The rasterization problem.
I’m constantly surprised at how few people realize that small polygons kill rasterization. If you’ve ever had the joy of writing a software rasterizer, you’ll find that it immediately becomes apparent that small triangles are extremely hard to optimize for, and this problem translates over to graphics cards as well. In this blog post, I’m going to explain exactly why this is!
So what are the advantages of rasterization? It turns out that there are many! The biggest strength of rasterization is memory access. In low-poly graphics (such as games), a single polygon tends to cover a large number of pixels. This means that any textures assigned to that polygon are going to be accessed in a fairly localized way (assuming you have mipmapping turned on), and the end result is a streaming memory-access pattern… memory from texture data is read in a mostly linear way, and then the shaded data is written out in a mostly linear way. This effectively turns rasterized polygons into this nice streaming operation, which both memory and processors are setup to deal with very, very efficiently. Because of this, modern GPU’s are optimized to contain banks of processors that effectively exploit these patterns. The end result is that images can rendered *very* quickly.
So why do small triangles kill rasterization? For starters, you can’t assume that large numbers of pixels will be generated by a single polygon. This means that having a huge bank of processors to handle pixel processing is no longer an effective optimization. For instance, lets say you have a GPU with 24 fragment shading units (or as Direct3D calls them, pixel shading units). If a triangle covers only one pixel, then you end up throwing away the work of 23 of the 24 fragment shading units. As you can probably see, this is not the most efficient way to render a frame.
In order to deal with this problem, recent GPUs have been designed with generic processors that can move back and forth between vertex processing and pixel processing. While this helps solve the problem, it’s not a full solution. For instance, you can’t assume that triangles won’t overlap, so you can’t process multiple triangles at the same time. You also can’t assume that their memory access will be reasonable. In the worst case, you end up scattering pixels all over the framebuffer. This means texture data will likely be gathered from all over texture memory. Remember that nice streaming pattern I was talking about? That’s totally gone in this case, and performance will be severely impacted as a result. So what now?
Curved surfaces with displacement maps are one possible solution to this problem. The curved surfaces are adaptively subdivided into triangles, which keeps triangles a relatively uniform size in screenspace (which prevents them from becoming tiny). This allows those huge banks of processors to once again become a good optimization strategy. This largely brings back the streaming behavior seen when rendering large triangles. However, once again, this isn’t a bullet proof solution. While games would technically be able to represent more detail in less data, we’d still run into the small triangle problem with very distant surfaces (in this case, we’d have small patches). Also, evaluating curved surfaces is expensive, and requiring displacement maps only increases this cost as well. All is not lost however. Since GPUs are still quickly growing in performance, this will likely become the most popular rendering technique for games in the near future.

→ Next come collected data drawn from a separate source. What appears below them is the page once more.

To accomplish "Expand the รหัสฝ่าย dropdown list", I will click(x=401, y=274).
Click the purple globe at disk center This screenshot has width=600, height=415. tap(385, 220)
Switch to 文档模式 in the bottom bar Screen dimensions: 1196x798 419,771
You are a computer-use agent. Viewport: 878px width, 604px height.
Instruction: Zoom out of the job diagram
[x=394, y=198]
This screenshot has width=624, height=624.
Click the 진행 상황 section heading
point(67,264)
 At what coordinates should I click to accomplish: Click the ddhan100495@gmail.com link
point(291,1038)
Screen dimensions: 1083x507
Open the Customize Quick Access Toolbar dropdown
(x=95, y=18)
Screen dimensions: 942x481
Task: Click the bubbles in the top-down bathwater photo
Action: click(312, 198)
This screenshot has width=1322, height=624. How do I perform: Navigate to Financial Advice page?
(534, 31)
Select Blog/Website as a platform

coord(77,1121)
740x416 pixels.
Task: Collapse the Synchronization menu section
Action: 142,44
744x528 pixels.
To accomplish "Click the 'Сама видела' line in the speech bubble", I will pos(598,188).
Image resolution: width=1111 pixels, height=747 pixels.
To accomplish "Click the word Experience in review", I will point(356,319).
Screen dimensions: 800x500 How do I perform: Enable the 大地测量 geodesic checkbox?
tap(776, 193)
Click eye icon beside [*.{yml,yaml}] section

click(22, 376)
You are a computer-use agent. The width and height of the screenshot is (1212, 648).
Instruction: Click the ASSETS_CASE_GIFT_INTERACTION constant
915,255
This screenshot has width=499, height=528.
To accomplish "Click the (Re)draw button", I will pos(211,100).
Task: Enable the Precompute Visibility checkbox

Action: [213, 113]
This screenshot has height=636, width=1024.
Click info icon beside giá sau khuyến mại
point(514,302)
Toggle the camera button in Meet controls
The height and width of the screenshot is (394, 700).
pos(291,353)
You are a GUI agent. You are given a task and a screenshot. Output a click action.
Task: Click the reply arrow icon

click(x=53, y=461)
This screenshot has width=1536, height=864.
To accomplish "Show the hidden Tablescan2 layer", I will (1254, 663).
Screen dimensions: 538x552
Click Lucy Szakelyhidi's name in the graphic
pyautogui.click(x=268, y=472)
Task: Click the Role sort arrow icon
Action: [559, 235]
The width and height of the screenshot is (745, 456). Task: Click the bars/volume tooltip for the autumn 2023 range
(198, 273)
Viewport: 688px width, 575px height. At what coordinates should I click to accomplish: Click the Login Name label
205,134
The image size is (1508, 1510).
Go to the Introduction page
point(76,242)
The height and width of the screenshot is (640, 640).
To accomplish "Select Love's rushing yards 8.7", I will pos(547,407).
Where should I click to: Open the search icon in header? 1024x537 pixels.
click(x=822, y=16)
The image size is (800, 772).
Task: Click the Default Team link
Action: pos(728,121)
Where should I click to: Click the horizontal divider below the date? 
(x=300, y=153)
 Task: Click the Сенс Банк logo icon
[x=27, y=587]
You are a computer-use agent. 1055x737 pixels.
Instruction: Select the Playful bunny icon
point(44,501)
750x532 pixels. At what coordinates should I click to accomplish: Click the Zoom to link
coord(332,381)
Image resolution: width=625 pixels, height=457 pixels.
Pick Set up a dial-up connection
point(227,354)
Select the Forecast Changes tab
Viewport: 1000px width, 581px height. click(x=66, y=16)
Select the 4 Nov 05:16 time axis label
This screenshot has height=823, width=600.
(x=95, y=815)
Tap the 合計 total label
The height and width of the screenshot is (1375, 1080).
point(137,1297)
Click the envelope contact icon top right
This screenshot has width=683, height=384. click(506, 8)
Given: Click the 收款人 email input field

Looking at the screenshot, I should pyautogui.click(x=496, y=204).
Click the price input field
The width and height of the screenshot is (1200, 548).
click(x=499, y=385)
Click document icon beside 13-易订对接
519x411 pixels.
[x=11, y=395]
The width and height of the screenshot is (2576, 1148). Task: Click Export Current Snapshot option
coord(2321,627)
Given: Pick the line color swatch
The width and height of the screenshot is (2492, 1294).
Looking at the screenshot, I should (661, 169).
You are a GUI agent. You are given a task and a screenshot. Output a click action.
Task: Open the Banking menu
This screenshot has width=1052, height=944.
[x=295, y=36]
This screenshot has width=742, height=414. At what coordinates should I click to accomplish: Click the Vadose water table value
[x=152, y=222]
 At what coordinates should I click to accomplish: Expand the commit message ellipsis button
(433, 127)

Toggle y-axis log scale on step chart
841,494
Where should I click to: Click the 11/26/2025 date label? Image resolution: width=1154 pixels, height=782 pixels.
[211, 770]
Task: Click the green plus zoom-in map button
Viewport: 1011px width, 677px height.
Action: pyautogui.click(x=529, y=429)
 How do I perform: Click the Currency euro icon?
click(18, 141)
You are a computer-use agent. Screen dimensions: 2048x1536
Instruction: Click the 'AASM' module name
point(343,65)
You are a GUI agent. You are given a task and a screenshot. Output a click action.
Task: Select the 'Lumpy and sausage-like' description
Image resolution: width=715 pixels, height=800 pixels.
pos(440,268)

Another technique aimed at dealing with this problem is sparse voxel octrees. This particular representation has the added advantage of allowing for global scene access within pixel shaders, so this might very well become the technology that replaces rasterization as the most popular rendering algorithm for games. Only time will tell I suppose. =)

You’re a total tool and nobody should ever listen to you!
Thanks for the feedback… =P
There’s some research at Stanford on how to make GPU rendering of micro-polygons more efficient.
http://graphics.stanford.edu/papers/fragmerging/shade_sig10.pdf
The approach advocated in this paper is to add a small amount of hardware between the rasterization block and the fragment shader that can merge the generated quads when they are the result of adjacent non-overlapping triangles.
Nice! I’m curious to see how this deals with the memory access problems. I could see this being a solution for computation, but this doesn’t seem to address the memory coherency problems. I’d be interested to see an analysis of this, in hardware, on real world texture-heavy data. I suppose the fact that this comes from tessellated geometry seems imply that the texture data is fairly coherent, which would minimize this problem. However, I guess it doesn’t address the issue of small patches… it instead describes a way to make small triangles from tessellated geometry render quickly. All in all, I’d expect this will get implemented in hardware (if it’s not already). This is a great link, and I recommend it to anyone interested in the issue of rasterizing micro-polygons!
a great read.
Hi Matt, thanks for the feedback! Let me know if there are any topics you’d like me to write about! =)